Kate Bonniwell, a social worker, said in court that they found two toddlers, aged two and three, literally caged into their cribs with lids screwed on the top. Bonniwell said it took around 23 minutes to remove the lid from one of the cribs, saying the two-year-old child hissed and made other, almost animal sounds as she tried to free the toddler. On accessing both cribs, she found evidence the toddlers had clawed and bitten at the interior walls of the cribs.

When Bonniwell spotted the caged toddlers, Ness-Hopkins reportedly said she confined the children as they had previously run off and had been playing with a container of Drano.

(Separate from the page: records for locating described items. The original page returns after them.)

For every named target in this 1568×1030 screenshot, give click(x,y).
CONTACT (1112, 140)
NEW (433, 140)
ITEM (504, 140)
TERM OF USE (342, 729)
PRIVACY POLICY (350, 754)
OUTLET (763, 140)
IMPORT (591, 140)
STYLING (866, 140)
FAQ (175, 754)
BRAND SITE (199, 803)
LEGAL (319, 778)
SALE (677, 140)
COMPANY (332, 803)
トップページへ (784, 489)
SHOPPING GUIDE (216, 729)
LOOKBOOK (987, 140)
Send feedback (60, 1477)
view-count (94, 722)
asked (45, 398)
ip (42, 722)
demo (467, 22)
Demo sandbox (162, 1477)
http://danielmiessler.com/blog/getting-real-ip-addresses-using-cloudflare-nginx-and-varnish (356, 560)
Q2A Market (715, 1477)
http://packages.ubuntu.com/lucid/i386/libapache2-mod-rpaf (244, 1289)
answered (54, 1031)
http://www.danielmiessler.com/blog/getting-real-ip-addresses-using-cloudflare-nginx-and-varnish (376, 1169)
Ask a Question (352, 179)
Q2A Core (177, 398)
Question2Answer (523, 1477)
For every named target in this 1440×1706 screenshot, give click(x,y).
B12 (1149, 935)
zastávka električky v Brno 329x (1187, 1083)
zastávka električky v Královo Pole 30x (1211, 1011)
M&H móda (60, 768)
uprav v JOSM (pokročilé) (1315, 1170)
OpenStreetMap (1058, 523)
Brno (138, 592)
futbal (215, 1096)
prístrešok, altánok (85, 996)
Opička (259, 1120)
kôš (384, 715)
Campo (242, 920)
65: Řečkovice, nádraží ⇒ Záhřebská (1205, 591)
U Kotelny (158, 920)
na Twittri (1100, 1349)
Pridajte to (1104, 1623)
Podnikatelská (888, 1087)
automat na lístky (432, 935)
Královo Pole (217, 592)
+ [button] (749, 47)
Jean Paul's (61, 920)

The social worker said a younger third child was also found in a crib, but without a lid. All three of these youngest children had soiled diapers and were infested with lice.

According to Bonniwell, the two older children, aged five and six, slept on bare mattresses in filthy rooms, infested with fleas and with broken glass on the floor.

She went on to say that none of the children acted like “normal children” and that they were all filthy and covered in flea bites. As reported by DelmarvaNow, all five children were removed from the home that day.

A home strewn with debris and trash

Following the visit by social services, the Accomack County Sheriff’s Office then ran an investigation into Ness-Hopkins home.

The investigator, Meghann Patterson, said the outside of the home was strewn with debris and trash, while there was an overwhelming smell inside the home. She said the kitchen was also littered with trash and that there were cockroaches all over the floor. She also found rotten food in containers. According to the Miami-Herald, Patterson also found plates of food decomposing in the bathtub.

When Ness-Hopkins was arrested, she described herself as a stay-at-home single parent who lived alone with the five children. The investigation followed about a year after Ness-Hopkin’s boyfriend, Tommy Annis – who was father to some of the children – had passed away at the age of 33.

The grand jury indicted Ness-Hopkins on Monday on child abuse and neglect charges. She had previously been released on a $10,000 bond, with the judge ordering her to get a mental health evaluation and treatment.